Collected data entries
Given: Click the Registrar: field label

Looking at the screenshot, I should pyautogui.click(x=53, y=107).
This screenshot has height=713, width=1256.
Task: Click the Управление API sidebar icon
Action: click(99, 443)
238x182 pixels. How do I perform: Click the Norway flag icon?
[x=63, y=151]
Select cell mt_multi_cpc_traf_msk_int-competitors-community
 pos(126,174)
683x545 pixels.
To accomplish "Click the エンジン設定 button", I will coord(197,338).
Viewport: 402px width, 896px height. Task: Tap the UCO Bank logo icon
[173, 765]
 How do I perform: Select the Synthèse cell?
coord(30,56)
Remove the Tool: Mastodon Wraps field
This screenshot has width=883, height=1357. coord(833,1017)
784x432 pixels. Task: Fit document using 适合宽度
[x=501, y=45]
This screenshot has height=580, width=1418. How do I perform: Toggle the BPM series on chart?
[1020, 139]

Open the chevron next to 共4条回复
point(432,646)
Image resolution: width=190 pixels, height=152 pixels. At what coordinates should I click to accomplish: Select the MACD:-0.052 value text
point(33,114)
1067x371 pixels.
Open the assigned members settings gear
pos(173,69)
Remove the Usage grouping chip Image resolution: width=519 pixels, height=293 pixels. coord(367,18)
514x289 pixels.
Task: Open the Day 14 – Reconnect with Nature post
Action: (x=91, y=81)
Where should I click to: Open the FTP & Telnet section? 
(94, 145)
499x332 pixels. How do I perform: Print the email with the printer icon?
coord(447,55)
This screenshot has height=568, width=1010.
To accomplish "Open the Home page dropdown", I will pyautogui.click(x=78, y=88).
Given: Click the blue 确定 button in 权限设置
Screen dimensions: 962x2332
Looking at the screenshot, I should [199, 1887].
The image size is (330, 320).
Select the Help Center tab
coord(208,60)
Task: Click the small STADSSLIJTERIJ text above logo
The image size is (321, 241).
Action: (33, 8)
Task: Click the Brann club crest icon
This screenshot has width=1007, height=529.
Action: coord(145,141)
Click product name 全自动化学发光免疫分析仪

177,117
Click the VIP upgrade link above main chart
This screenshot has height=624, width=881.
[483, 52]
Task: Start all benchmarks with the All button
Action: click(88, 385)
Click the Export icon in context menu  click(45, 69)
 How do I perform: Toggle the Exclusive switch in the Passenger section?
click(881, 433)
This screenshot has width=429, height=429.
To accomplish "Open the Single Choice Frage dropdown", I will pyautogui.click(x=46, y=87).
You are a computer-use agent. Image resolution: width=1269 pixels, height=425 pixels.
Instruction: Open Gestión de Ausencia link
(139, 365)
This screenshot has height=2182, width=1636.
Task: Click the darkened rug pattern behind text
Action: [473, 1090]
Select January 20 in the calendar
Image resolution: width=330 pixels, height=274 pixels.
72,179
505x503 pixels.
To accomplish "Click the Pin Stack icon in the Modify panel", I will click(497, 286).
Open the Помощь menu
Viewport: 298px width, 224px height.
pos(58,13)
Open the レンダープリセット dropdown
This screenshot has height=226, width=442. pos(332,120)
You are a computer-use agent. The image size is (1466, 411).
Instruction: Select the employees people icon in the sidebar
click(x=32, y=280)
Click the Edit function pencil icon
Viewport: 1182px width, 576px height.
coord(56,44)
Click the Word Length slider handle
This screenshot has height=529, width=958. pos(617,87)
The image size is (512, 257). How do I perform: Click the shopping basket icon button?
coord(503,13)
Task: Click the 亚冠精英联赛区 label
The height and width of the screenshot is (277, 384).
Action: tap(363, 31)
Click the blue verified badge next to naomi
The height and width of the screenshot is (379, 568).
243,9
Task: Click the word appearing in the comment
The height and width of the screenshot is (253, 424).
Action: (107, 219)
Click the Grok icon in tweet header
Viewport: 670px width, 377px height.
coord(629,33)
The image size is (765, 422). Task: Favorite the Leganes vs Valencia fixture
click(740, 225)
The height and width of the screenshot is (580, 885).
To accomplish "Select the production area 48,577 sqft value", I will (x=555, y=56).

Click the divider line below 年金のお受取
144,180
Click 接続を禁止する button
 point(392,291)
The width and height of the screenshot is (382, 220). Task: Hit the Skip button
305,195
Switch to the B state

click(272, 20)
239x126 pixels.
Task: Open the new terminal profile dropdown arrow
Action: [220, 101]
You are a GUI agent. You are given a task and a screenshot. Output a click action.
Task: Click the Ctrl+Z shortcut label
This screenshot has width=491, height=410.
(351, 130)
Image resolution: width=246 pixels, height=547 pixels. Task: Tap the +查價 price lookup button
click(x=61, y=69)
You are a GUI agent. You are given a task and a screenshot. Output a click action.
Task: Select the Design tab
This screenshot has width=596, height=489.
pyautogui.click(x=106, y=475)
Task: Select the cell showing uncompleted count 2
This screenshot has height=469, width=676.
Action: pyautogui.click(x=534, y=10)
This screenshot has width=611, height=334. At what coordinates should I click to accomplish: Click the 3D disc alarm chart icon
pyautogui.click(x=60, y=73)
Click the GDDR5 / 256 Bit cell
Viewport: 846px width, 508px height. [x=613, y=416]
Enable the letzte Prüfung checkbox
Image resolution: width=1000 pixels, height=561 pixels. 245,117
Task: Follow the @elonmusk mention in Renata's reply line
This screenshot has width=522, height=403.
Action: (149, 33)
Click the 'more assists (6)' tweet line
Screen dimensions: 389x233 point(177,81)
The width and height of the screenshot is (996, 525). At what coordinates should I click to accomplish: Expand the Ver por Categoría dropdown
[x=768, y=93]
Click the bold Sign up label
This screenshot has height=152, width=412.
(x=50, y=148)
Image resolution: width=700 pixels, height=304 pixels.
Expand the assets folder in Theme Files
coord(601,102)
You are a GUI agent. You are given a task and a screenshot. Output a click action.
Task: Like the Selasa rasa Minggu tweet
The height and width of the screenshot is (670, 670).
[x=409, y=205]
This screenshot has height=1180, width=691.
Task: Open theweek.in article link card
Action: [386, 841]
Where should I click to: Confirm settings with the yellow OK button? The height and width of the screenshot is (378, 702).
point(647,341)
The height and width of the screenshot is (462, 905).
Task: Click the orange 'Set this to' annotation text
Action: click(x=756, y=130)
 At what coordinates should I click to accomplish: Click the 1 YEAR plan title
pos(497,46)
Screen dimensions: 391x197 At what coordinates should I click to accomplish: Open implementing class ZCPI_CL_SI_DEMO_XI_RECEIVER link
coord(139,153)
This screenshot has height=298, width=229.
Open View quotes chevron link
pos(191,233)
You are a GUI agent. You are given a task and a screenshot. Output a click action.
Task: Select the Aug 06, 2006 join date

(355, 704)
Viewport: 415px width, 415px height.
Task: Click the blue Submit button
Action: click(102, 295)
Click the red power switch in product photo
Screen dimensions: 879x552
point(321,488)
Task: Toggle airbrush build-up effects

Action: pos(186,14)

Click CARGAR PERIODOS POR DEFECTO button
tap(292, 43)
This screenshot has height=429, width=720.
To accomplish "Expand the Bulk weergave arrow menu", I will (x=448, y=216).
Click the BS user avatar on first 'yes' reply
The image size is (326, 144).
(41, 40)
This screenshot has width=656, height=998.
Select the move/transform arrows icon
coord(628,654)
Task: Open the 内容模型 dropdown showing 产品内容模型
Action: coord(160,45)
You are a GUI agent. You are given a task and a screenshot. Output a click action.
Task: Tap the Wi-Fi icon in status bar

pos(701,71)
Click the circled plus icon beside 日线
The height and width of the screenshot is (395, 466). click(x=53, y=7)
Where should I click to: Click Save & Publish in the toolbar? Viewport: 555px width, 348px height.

§ **EXERCISE DIRECTIONS**
Copy out each line of the data above, exactly, if it lies between the line holding "This screenshot has width=429, height=429." and the line holding "Select January 20 in the calendar", inclusive; copy no other line.

§ **WRITTEN RESPONSE**
This screenshot has width=429, height=429.
To accomplish "Open the Single Choice Frage dropdown", I will pyautogui.click(x=46, y=87).
You are a computer-use agent. Image resolution: width=1269 pixels, height=425 pixels.
Instruction: Open Gestión de Ausencia link
(139, 365)
This screenshot has height=2182, width=1636.
Task: Click the darkened rug pattern behind text
Action: [473, 1090]
Select January 20 in the calendar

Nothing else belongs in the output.